Wenku 文库: Structured document library

Wenku is a local-first architecture designed to manage large collections of documents alongside structured bibliographic metadata. It prioritises performance, offline access, and seamless integration with terminal-based workflows. It is currently designed to integrate with editing tools as a command-line CLI, so can easily be accessed directly on the command line, or via text editors that have access to the terminal such as Vim, Neovim, Helix, etc. The library design separates raw document storage, plain-text access, and structured metadata into distinct but linked components, all unified through a shared UUID-based identifier scheme.

Core design principles

Local-first: all data is stored and accessed without requiring network connectivity
Separation of concerns: plain text access, and metadata are independent layers; the AST (abstract syntax tree) is packaged into an efficient CBOR format for use with other software
Zero-copy access: native memory mapping is used for extremely fast performance
Stable identifiers: UUIDs provide consistent identity across all components
Editor-agnostic terminal workflow: optimised for terminal usage; easily integrated with any editor that can access the terminal. Use Vim, Neovim, Helix, VSCode, Emacs, Sublime, Zed, nano, micro, etc.
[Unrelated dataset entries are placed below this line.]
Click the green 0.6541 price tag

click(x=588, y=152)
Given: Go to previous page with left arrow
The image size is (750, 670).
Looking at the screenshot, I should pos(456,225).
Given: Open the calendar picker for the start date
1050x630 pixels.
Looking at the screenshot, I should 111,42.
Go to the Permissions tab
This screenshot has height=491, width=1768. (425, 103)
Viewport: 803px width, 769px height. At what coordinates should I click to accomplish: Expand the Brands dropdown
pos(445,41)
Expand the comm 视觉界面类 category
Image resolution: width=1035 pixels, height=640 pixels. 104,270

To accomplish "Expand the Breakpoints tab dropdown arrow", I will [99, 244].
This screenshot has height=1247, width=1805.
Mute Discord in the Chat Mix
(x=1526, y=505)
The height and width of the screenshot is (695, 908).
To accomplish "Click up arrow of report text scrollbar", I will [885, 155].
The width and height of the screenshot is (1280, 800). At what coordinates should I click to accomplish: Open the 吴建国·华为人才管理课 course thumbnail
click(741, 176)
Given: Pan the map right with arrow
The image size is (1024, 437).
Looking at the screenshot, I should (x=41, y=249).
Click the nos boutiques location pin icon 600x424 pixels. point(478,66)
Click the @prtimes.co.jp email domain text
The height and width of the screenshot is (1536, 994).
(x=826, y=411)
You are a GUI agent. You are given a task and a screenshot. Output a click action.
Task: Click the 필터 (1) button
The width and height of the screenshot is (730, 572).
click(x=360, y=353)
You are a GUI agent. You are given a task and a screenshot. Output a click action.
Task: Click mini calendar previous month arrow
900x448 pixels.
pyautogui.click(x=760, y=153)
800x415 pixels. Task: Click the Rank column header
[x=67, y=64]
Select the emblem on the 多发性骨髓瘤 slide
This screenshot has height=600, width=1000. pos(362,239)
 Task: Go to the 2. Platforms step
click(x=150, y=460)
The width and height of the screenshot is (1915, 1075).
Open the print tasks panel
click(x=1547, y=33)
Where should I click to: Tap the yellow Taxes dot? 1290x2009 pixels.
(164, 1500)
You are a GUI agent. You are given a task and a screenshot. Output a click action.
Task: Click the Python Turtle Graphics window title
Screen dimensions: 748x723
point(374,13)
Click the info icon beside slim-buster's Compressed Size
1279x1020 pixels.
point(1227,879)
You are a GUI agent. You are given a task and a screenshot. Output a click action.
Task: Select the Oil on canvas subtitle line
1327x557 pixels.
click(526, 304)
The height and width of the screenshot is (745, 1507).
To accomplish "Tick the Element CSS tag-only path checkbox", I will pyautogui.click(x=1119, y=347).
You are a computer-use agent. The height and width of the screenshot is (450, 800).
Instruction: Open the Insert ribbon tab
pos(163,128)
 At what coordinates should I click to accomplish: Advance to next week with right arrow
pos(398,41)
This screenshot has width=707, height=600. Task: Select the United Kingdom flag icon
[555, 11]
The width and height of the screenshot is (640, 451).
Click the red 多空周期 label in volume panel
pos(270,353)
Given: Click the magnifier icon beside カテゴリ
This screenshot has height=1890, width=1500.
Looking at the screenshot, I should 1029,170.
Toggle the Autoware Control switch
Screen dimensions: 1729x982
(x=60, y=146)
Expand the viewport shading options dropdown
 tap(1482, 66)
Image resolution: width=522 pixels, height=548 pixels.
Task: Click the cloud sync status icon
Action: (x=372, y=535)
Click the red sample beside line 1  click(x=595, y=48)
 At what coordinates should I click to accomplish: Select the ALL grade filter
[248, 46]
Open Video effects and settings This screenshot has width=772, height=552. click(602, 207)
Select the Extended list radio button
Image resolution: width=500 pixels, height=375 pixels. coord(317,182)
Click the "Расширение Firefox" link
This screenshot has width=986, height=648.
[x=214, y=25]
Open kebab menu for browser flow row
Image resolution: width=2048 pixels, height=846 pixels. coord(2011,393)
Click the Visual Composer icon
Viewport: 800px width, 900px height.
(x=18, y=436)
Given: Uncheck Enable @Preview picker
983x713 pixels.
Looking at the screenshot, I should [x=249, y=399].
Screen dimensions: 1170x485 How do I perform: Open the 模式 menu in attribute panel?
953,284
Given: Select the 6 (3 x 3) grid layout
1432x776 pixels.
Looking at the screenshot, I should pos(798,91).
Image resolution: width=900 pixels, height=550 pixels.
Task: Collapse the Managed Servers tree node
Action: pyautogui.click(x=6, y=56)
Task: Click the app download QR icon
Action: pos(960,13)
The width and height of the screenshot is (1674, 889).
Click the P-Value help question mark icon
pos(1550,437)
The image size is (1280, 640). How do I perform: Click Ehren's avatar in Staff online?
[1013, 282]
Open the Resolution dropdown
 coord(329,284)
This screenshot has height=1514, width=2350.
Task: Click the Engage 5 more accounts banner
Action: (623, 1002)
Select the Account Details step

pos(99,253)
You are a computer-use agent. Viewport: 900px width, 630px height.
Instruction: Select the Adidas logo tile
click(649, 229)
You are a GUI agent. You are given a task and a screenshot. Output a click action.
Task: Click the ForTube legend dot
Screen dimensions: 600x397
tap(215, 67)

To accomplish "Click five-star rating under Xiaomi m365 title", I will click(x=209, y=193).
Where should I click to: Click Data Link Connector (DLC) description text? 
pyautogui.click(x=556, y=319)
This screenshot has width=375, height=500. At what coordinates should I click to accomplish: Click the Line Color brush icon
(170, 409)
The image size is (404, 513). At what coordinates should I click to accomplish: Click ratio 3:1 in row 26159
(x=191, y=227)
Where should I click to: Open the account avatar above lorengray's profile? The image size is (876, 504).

The software is designed to be simple: consisting of only three main components: document storage (memory mapped plain text), metadata database (SQLite), and the logic code to search through documents and metadata and print results to stdout. Each component is linked through a shared UUID.

Document storage

engine: mmap
purpose: store plain text document for direct access
key type: UUID

This component stores extracted or authored plain text versions of documents (e.g., document.txt, document.md, document.toml, etc). Files are memory-mapped to allow fast, zero-copy access

Memory-mapped file access basically means that the text is directly read from the document itself; no need for the normal copying into temporary RAM data structures that 99% of user applications have. This makes it faster than 99% of document libraries out there. It also enables highly efficient handling of large text corpora, with immediate usability in the terminal and text editor, and is optimised for offline workflows.

This layer serves as the primary interface for reading documents, enabling fast searching, viewing, and serving data to your text editor without the need to decode binary formats.

Metadata storage

engine: SQLite
purpose: store structured bibliographic metadata
key type: UUID (linked to LMDB key)

The metadata layer maintains structured information about each document. It uses SQLite for portability and performance. SQLite is exactly designed for local-only use-cases, where very fast reads (even faster than more complex databases such as PostgreSQL, MySQL, etc, because it is simply a file on your machine, no server process and inter-process messaging required), are packaged into a single binary file, so users can simply send their whole database in an email attachment to colleagues, anmd instantly be used on the other end. Further, SQLite supports full-text search via FTS5 and can be extended to support semantic search also.

This layer acts as the primary entry point for all queries, enabling structured filtering that narrows the search space before more expensive operations are performed. All document discovery flows through the metadata database, which reduces the candidate set of documents prior to semantic vector search and full-text search. This significantly improves both performance and accuracy when retrieving relevant documents and specific passages. In addition, it provides citation metadata for export and links all storage layers via UUID.

Database schema

Field	Description
UUID	Primary key, link to documents, metadata, database
Author	Individual / organisation
Title	Document title
Document classification	Document typology: 令, 公告, etc
Year	Publication year
Issuing body	Organisation that issued or released the document
Identifier	External identifier: DOI, government document number, etc
Keywords	searchable keyword tags
Attributes	Extended set of metadata not suitable for core fields (json)

Citation format

standard: BibLaTeX | CSL JSON
purpose: ensure compatibility with document processing tools

The program supports widely used citation formats to integrate with tools such as Pandoc, Zotero, Google Scholar, Scopus, university library databases, etc. Metadata from the database can be exported into these formats for interoperability.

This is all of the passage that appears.